Well? What's the big deal? It's just a number, right? Not exactly. IP addresses themselves contain information about the user, such as the originating country, and network provider, but, even worse, internet service providers (ISPs) know the IP address of each person using their services. This means these ISPs and those that they work with can watch a user's internet traffic and, using some clever tactics, discover that they are using Monero. Now before you get scared, note the wording there. All these snoopers can do is see that a person is connecting to other nodes on the Monero network. Because of Monero's privacy technology, nothing else is leaked about the individual. Not whether or not they are running a node, or if/when they send transactions, and if a transaction is sent, none of its information is known. All these ISPs can see is that one of their users is connecting to the Monero network.

Now, for some people, in some locations, this information alone may be enough to cause damage to reputation or freedom. Or perhaps the idea of anyone invading your privacy and what you do on the internet, for any reason, is not acceptable to you. These individuals are encouraged to only connect to the Monero network using VPNs, Tor, or I2P, all of which are services that hide a user's IP address from others as well as hide what a user is doing from their ISP. The differences between these services is beyond the scope of this article, but there are plenty of high quality articles written on the topic, so concerned users are encouraged to study up!

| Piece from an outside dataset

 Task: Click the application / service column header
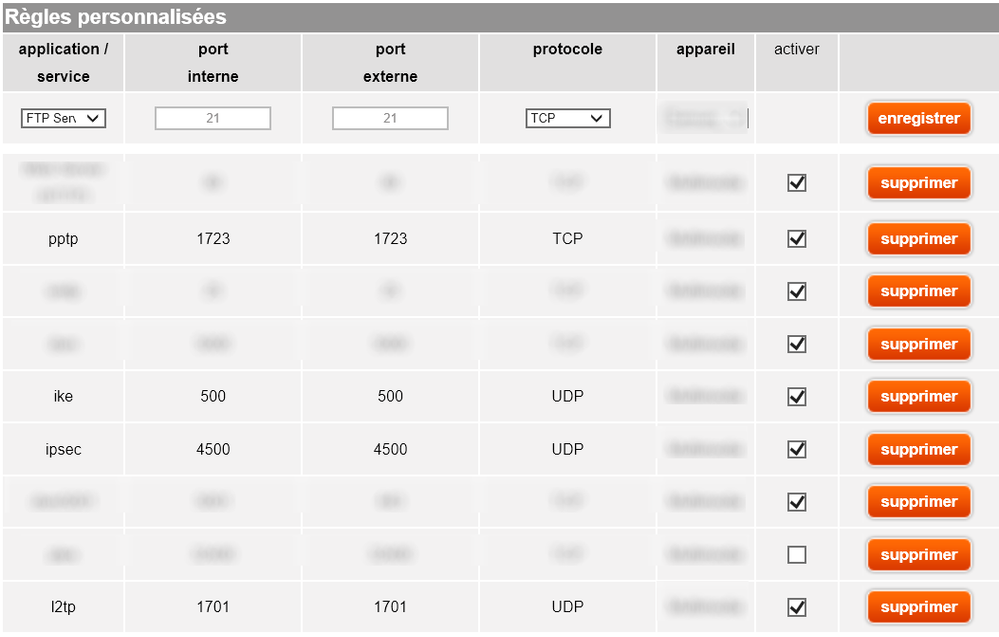click(x=63, y=62)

For the rest of us, we may think that having others know we are connected to the Monero network isn’t that big of a deal. After all, the actual contents of our transactions, or if we’re sending any at all, are hidden to the public, so what's the harm? While this may be true, users are encouraged to consider the fact that the main draw of cryptocurrencies is being their own bank. When you hold your private key, and if something happens to it, nobody can help you recover your lost funds.

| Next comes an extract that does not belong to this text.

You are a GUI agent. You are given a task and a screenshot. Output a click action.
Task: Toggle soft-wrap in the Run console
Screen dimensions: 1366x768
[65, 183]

Being your own bank means considering, not just your digital security, but your physical security as well. It could very well be that the knowledge of an individual connecting to the Monero network may bring unwanted attention, not necessarily from large scale actors like nation states, but smaller ones with selfish interest, like hackers looking to make an easy buck. There are indeed countless stories all over the crypto space of such scenarios actually taking place.

This article is not intended to fearmonger or frighten, but rather encourage users to do some research on what methods of web surfing protection are right for them. The good news is, that these skills will transfer to general internet usage as well, not just Monero usage, and as such, in our increasingly internet connected world, a savvy user can’t go wrong accumulating the proper knowledge and skills to stay safe and truly be their own bank.